Originally Posted by Glitch
My attempt:1. $A = S^{-1}BS$
2. $B = S^{-1}AS$

$A = S_1^{-1}BS_1,\; B = S_2^{-1}AS_2$ etc.
• Jul 30th 2011, 12:02 PM
obd2
Re: Another similar matrices Q
Well you are given that there exists an invertible matrix $S$ such that

$A = S^{-1}BS$.

Can you do anything to this equality do get $B=$ something contaning $A$

Hint: If $S$ is invertible then so is $S^{-1}$.
• Jul 30th 2011, 02:41 PM
FernandoRevilla
Re: Another similar matrices Q
Explanatory note: The equalities I wrote in answer #2 were only to point out Glitch's mistake. Of course the best way of proving the symmetric property of similarity is using

$A=S^{-1}BS\Rightarrow SA=BS\Rightarrow SAS^{-1}=B\Rightarrow B=(S^{-1})^{-1}AS^{-1}$
• Jul 31st 2011, 02:47 AM
HallsofIvy
Re: Another similar matrices Q
Quote:

Originally Posted by Glitch
The question:
Prove that if A ~ B then B ~ A

My attempt:
1. $A = S^{-1}BS$
2. $B = S^{-1}AS$

Sub 1 into 2:
$A = S^{-1}(S^{-1}AS)S$
Let S = I
Thus A = A, and similarly B = B. Which is true. I'm pretty sure this isn't the correct process. What should I be doing to prove this? Thanks.
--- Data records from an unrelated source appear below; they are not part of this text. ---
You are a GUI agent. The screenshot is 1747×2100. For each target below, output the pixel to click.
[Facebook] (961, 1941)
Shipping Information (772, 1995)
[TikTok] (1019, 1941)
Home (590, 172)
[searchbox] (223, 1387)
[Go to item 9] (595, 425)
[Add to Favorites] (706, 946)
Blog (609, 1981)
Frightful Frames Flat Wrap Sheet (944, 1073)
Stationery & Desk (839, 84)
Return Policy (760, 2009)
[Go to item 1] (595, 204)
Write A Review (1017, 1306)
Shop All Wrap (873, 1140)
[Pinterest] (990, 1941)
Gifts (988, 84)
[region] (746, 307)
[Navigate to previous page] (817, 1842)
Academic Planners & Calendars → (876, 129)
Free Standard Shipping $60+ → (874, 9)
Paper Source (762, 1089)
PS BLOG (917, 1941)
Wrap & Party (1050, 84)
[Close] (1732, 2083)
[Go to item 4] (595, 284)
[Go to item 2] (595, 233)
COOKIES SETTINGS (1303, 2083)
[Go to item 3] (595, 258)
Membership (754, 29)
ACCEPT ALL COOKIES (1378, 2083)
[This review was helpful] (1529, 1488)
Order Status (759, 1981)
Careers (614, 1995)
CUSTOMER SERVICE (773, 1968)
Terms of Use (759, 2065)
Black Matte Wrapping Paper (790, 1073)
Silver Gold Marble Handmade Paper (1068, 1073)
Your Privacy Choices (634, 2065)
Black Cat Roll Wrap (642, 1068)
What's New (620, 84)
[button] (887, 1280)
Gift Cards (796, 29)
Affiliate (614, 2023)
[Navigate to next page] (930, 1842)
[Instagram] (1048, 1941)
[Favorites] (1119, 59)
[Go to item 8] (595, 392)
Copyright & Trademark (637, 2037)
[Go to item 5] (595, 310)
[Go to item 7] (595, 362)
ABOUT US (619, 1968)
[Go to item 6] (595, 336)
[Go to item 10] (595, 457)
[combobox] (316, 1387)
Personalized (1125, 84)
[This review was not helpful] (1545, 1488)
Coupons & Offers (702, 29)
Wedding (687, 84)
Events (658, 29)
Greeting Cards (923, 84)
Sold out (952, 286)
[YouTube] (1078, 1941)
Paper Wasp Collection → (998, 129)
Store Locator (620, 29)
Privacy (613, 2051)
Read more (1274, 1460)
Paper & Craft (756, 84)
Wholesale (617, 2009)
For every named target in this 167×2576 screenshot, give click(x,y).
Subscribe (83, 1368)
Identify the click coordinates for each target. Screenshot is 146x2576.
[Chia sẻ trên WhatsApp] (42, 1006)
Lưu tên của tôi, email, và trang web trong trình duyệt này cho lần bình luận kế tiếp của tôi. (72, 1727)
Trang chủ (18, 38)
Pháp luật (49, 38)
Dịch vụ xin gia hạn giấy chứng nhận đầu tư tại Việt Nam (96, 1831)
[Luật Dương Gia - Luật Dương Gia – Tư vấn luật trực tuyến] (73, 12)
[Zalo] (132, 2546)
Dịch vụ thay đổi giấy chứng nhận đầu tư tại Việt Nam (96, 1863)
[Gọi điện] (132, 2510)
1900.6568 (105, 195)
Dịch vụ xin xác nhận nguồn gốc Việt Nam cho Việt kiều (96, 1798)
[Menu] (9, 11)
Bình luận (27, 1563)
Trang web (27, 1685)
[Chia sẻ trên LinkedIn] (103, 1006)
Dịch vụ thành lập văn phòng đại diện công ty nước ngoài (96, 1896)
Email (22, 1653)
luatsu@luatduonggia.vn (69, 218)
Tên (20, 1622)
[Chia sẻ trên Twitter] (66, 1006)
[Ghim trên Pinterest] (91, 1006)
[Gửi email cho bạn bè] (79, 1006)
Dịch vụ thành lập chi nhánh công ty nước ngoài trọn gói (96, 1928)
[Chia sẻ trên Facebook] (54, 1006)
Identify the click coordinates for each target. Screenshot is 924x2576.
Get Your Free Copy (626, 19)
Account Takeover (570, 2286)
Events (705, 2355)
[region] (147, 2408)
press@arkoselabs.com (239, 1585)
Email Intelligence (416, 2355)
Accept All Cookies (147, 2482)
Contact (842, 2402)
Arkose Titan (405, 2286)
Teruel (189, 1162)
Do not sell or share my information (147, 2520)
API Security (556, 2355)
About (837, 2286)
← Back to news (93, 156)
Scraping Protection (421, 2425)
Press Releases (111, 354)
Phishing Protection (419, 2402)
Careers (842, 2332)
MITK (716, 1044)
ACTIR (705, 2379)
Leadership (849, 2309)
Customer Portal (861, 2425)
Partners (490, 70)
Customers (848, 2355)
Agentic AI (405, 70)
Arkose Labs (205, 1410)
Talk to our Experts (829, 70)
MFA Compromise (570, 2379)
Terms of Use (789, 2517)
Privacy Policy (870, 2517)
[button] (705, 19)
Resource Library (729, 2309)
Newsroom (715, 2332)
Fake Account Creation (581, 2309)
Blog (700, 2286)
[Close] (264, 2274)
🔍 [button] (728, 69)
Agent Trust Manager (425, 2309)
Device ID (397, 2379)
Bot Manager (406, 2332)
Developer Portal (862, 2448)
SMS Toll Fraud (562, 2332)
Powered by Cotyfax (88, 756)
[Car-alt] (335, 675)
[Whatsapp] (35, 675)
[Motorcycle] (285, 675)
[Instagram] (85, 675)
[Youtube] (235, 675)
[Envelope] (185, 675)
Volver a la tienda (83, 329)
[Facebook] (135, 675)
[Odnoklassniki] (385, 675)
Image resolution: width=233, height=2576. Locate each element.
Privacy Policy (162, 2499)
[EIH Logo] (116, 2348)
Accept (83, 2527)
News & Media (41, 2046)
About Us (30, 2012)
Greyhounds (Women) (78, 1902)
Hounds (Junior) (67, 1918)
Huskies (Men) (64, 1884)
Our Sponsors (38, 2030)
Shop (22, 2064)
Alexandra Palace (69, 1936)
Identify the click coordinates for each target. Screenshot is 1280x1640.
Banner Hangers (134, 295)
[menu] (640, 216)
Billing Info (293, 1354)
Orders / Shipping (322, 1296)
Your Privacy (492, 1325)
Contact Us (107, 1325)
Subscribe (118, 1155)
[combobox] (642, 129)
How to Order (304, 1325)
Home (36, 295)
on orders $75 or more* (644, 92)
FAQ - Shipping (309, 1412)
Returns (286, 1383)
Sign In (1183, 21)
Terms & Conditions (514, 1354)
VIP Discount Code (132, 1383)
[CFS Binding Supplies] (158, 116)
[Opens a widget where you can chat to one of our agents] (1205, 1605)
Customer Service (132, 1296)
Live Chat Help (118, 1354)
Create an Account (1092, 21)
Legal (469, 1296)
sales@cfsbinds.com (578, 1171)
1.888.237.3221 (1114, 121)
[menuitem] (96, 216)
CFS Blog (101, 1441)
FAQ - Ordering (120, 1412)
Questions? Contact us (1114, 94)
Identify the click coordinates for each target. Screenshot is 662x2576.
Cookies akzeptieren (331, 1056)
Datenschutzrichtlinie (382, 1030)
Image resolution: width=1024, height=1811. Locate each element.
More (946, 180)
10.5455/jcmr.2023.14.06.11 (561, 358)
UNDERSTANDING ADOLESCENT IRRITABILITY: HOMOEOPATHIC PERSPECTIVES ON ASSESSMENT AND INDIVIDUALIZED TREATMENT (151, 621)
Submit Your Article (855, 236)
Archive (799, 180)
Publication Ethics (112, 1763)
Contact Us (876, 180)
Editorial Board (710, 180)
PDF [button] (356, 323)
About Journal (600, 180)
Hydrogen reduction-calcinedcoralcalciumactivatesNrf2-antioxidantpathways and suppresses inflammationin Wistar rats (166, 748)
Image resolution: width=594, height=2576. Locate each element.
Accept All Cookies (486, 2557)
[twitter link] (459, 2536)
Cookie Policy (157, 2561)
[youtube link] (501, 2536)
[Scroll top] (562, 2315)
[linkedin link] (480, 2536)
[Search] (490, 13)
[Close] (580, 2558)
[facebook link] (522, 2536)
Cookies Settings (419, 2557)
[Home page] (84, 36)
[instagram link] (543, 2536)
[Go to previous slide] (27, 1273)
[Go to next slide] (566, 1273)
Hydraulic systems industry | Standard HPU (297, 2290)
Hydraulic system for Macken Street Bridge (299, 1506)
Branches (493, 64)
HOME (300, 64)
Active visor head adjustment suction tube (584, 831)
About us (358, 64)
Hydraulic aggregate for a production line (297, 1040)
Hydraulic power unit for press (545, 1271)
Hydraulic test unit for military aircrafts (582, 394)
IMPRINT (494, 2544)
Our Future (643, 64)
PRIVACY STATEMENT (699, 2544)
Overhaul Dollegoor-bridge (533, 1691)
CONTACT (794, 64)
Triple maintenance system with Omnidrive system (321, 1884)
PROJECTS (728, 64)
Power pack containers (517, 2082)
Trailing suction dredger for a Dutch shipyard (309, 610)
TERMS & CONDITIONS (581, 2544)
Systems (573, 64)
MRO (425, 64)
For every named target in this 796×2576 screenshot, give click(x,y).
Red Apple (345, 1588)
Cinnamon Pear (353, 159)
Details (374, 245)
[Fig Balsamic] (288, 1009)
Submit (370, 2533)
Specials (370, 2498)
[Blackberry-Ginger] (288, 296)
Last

Yes, this is invalid. You have essentially shown that if you assume what you want to prove, you arrive at a true statement. That is not a valid proof method.

(You will sometimes see what is called "synthetic proof" where you start from the thing you want to prove and show the hypotheses. That is valid only if every step is "invertible". Then you could use reverse the proof and go from the hypotheses to the conclusion. That is the real proof. In a "synthetic proof" that reverse should be so obvious you don't have to explicitely do it.)

As both Obd2 and FernandoRevilla has said, you can go from $A= S^{-1}BS$ to $B= SAS^{-1}= S_2^{-1}AS_2$ by taking $S_2= S^{-1}$.